FX

The most notable data releases on the international front today are Eurozone Q3:14 GDP numbers and US retail sales. US retail sales data today will presumably get the most airtime but Steve Barrow (our G10 FIC Strategist) thinks that the Eurozone GDP data are far more important. For, while a slightly higher, or lower retail sales figure than consensus, won’t make much difference when it comes to things like Fed policy, the Eurozone GDP data could be important, especially if it is weak. This is because very soft data could put the region half-way to a new recession. First up will be the preliminary Eurozone GDP data. The consensus is for a 0.1% q/q rise, with no particular bias in analysts’ predictions – 20% of the 39 analysts in the Bloomberg survey see zero and 20% a rise of 0.2%. Steve points out that what will be key is whether GDP growth slips below the zero line, as this will bring into view the possibility that the region could slip into a triple-dip recession after the downturns of 2008/9 and 2012. The Eurozone might just escape such a fate – at least for now, given the consensus forecast – but there’s no doubting the weakness of the region. It’s something that should continue to push both yields and the euro down. Of course, Steve notes, if negative GDP arrives with today’s release, the pressure on the euro and yields could be quite intense. Weakness of the euro, and other major crosses (such as the yen), offsets the adverse impact on the rand (in trade-weighted terms) of a strengthening dollar. This is important to consider when assessing the monetary policy implications of rand weakness against the dollar – that is, the more rand/dollar weakness is offset against the other major crosses, the less concerned the SARB will be about it.

US retail sales data should show a modest increase in a bounce-back from the fall that we saw in September. Forecasts centre on a 0.2% m/m rise in both the headline figure and non-auto (or core) retail sales. However, Steve points out that the skew among the 74 analysts in the Bloomberg poll for core sales lies clearly to the downside. Some 28 analysts see a sub-0.2% print, with 24 looking for stronger-than-consensus data. Steve’s view is for relatively firm data which, if correct, could clearly lift the dollar.

Oil prices continue to tumble, with Brent crude now trading firmly below USD78/bbl, the lowest price since September 2010. The decrease in the price continues to be driven by fears that OPEC won’t cut production at its meeting on 27 November. We note that in the futures market there is seems to be sizable short-building. NYMEX aggregate open interest for Brent has been rising steadily since mid-August, while Brent prices have been declining, indicating that short positions are being established. This for now is the correct trade, but at some stage the short will need to unwind, which may drive the price higher again. Weaker oil prices should assist in narrowing South Africa’s current account deficit via the benefit they offer to SA’s terms of trade, and thus should be – broadly speaking – positive for the rand. However, a lower oil price should also act downwards on inflation. Lower oil prices might then raise the SARB’s implicit tolerance for currency weakness. In other words, we might need to see more depreciation than before to trigger further tightening from the SARB.

- PROVIDED MATERIAL -
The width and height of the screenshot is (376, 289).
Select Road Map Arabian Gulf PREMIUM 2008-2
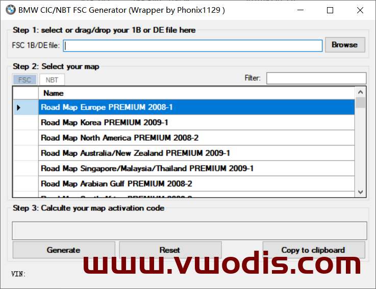pyautogui.click(x=196, y=184)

- WHAT YOU NEED TO DO -
[1] Reproduce the FX commentary word for word, starting at "US retail sales data should" and ending at "lift the dollar.".
[2] In the FX commentary, what is the consensus forecast for the preliminary Eurozone GDP data?
The data above is separate from the FX commentary.

- SOLUTIONS TO THE PROBLEMS -
[1]
US retail sales data should show a modest increase in a bounce-back from the fall that we saw in September. Forecasts centre on a 0.2% m/m rise in both the headline figure and non-auto (or core) retail sales. However, Steve points out that the skew among the 74 analysts in the Bloomberg poll for core sales lies clearly to the downside. Some 28 analysts see a sub-0.2% print, with 24 looking for stronger-than-consensus data. Steve’s view is for relatively firm data which, if correct, could clearly lift the dollar.

[2] A 0.1% quarter-on-quarter rise.